- Problem statement: When you copy the data, keep every line exactly as written and skip the pictures.

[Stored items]
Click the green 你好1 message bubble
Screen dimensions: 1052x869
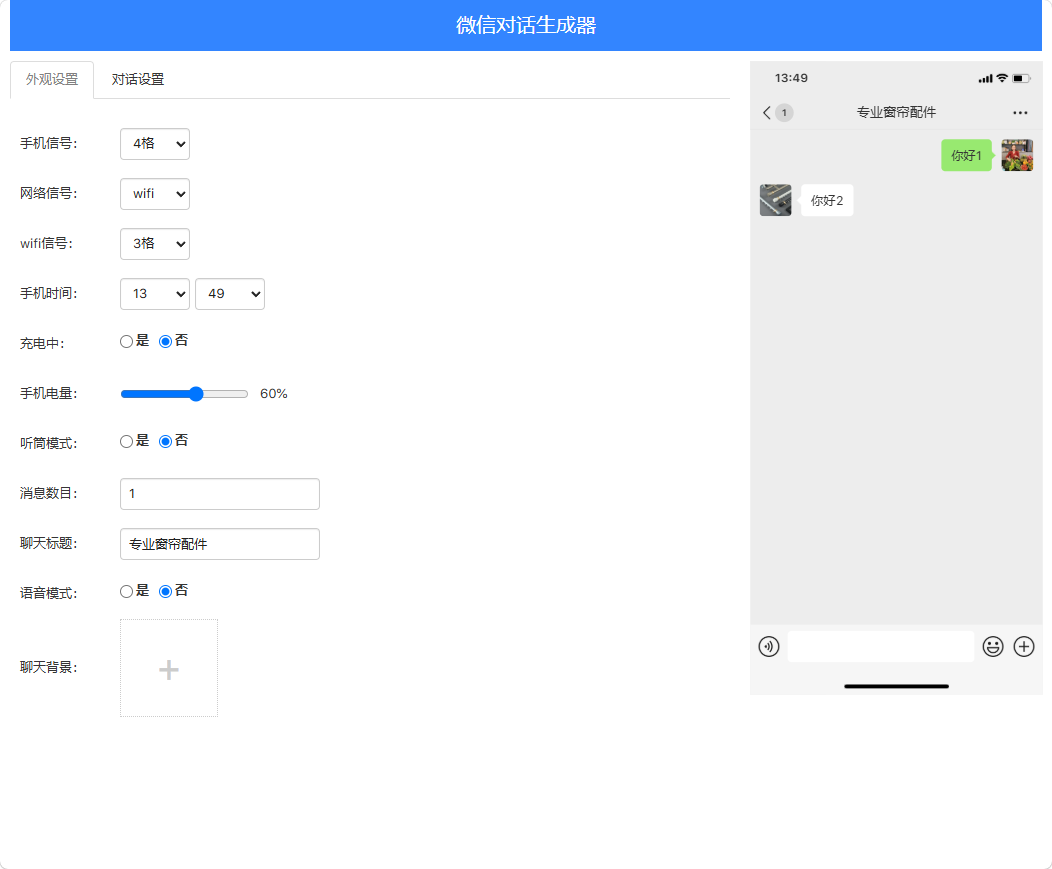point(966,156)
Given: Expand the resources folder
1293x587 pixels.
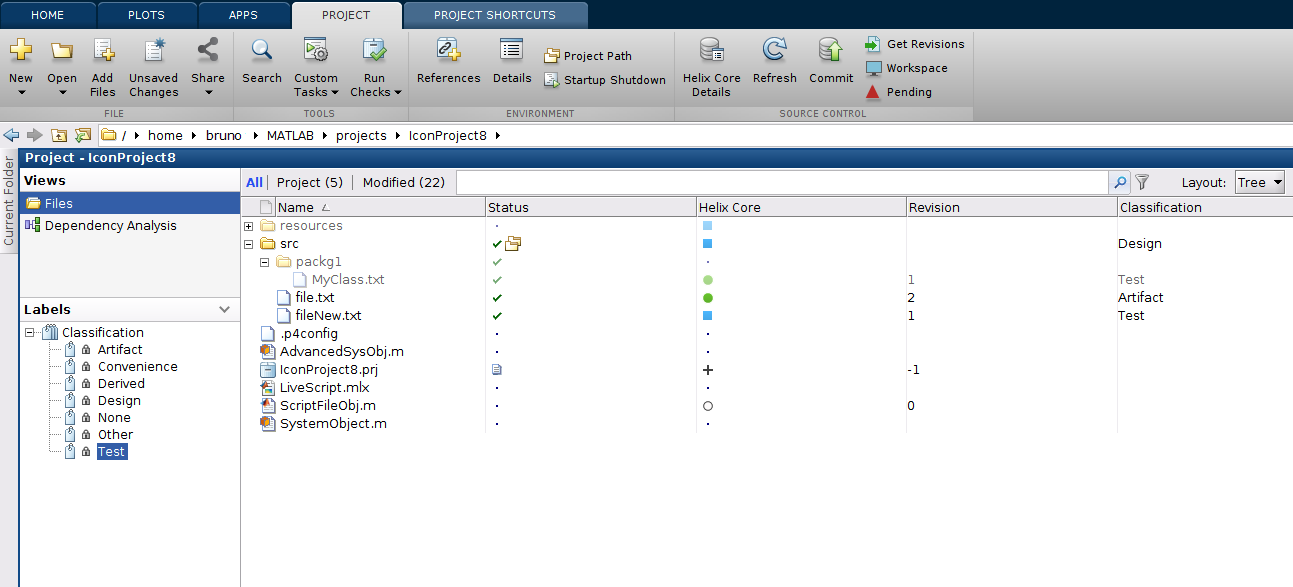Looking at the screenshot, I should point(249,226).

- Completed task:
Click the green 你好1 message bubble
Screen dimensions: 1052x869
point(966,156)
Given: Expand the resources folder
1293x587 pixels.
Looking at the screenshot, I should point(249,226).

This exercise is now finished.